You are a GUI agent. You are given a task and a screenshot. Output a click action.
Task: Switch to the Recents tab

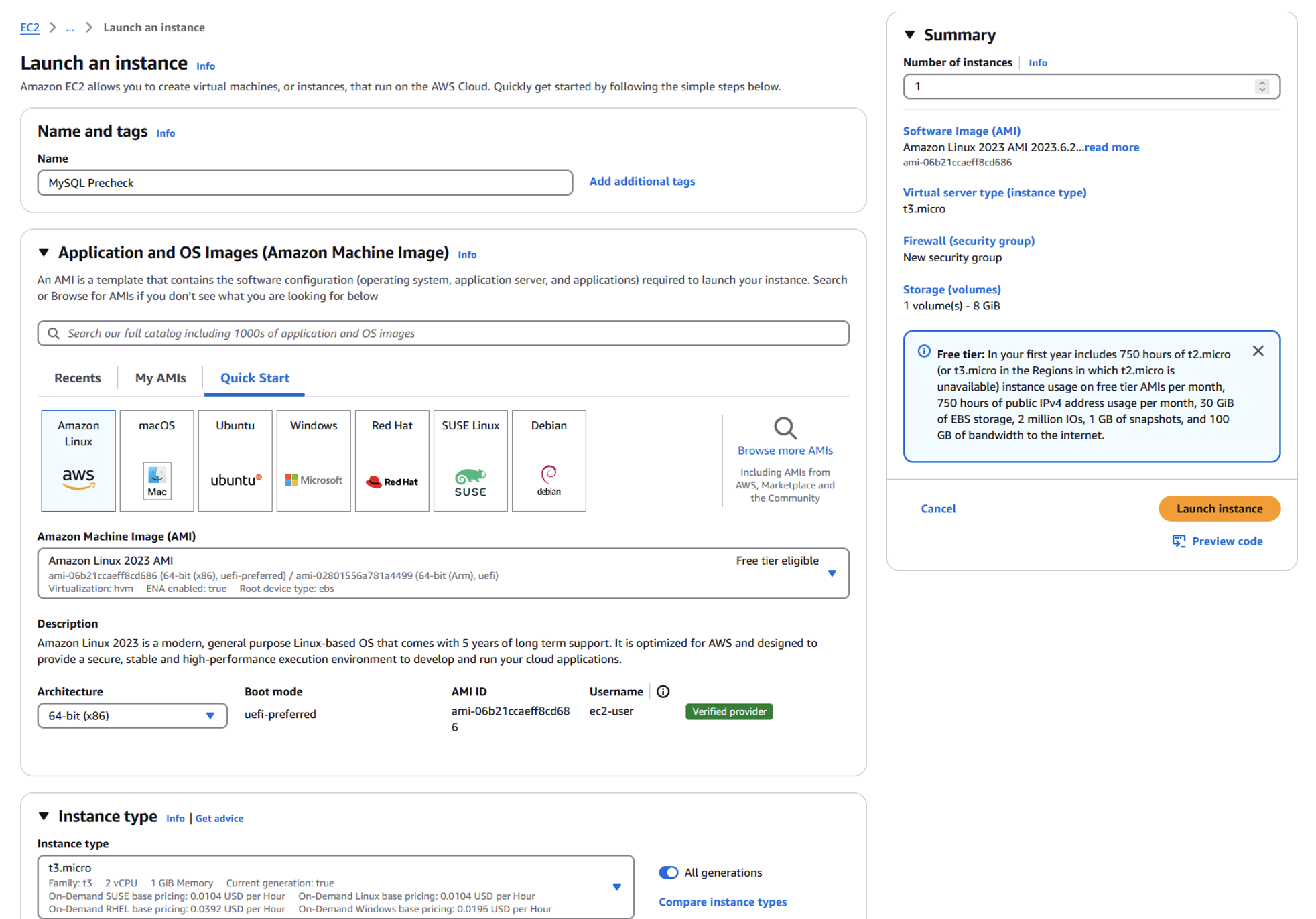tap(78, 378)
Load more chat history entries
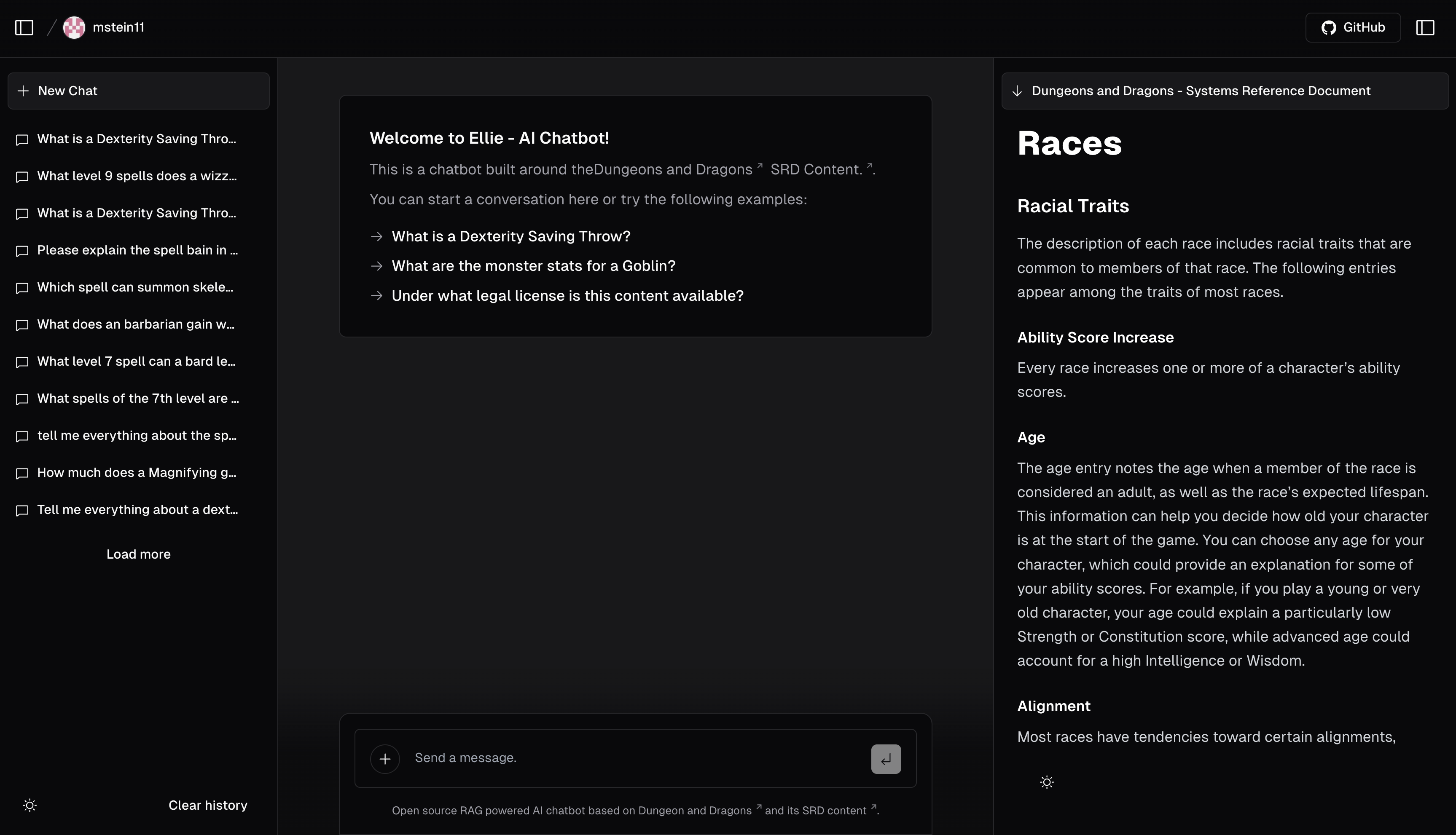The image size is (1456, 835). 138,554
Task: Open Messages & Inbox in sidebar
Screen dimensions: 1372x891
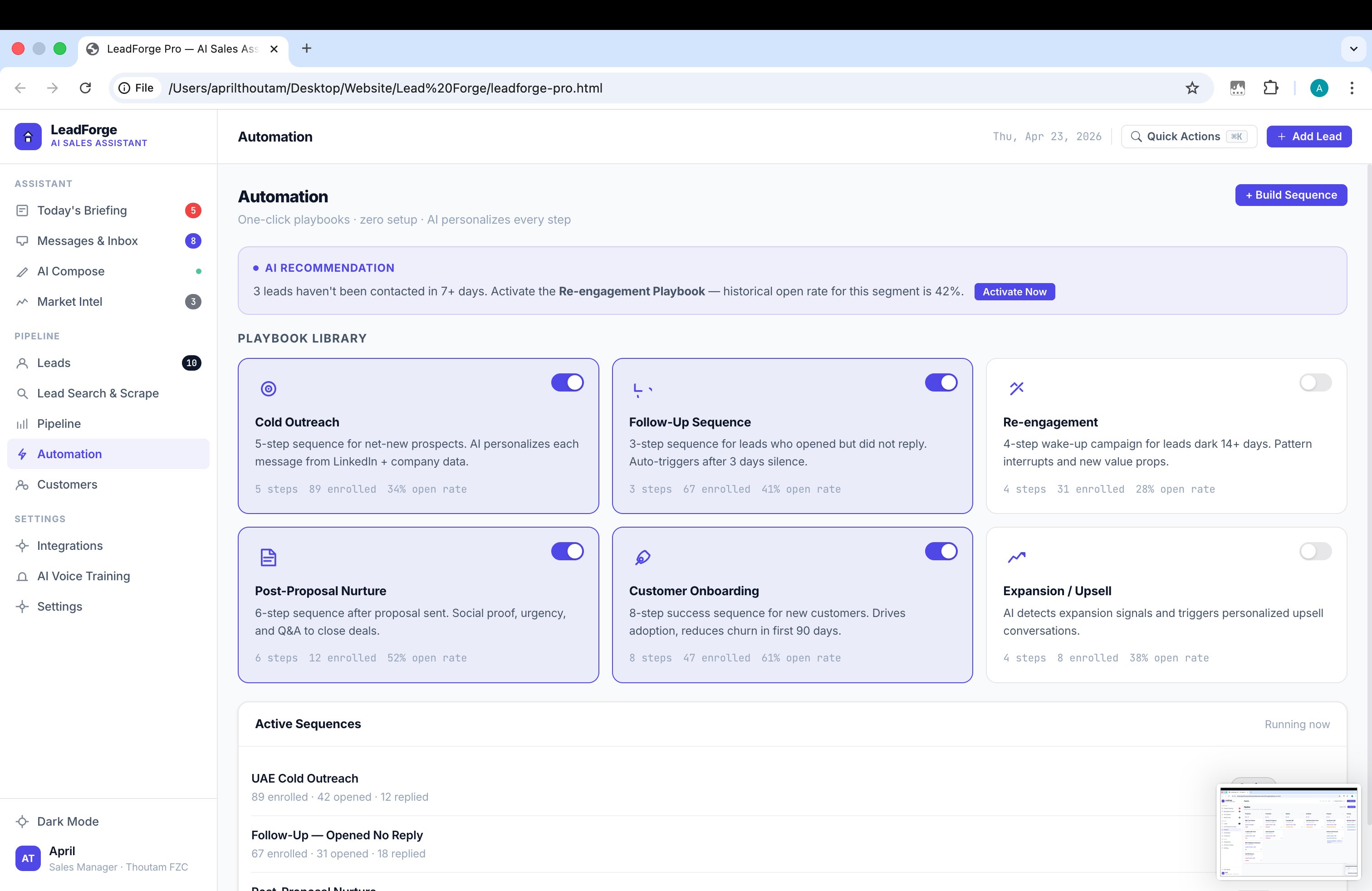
⁂
Write out every entry again word for word, without any of the pictures.

*FINISHED TASK*
You are a GUI agent. You are given a task and a screenshot. Output a click action.
Task: Switch to the Recents tab

tap(78, 378)
Load more chat history entries
The image size is (1456, 835). 138,554
Task: Open Messages & Inbox in sidebar
Screen dimensions: 1372x891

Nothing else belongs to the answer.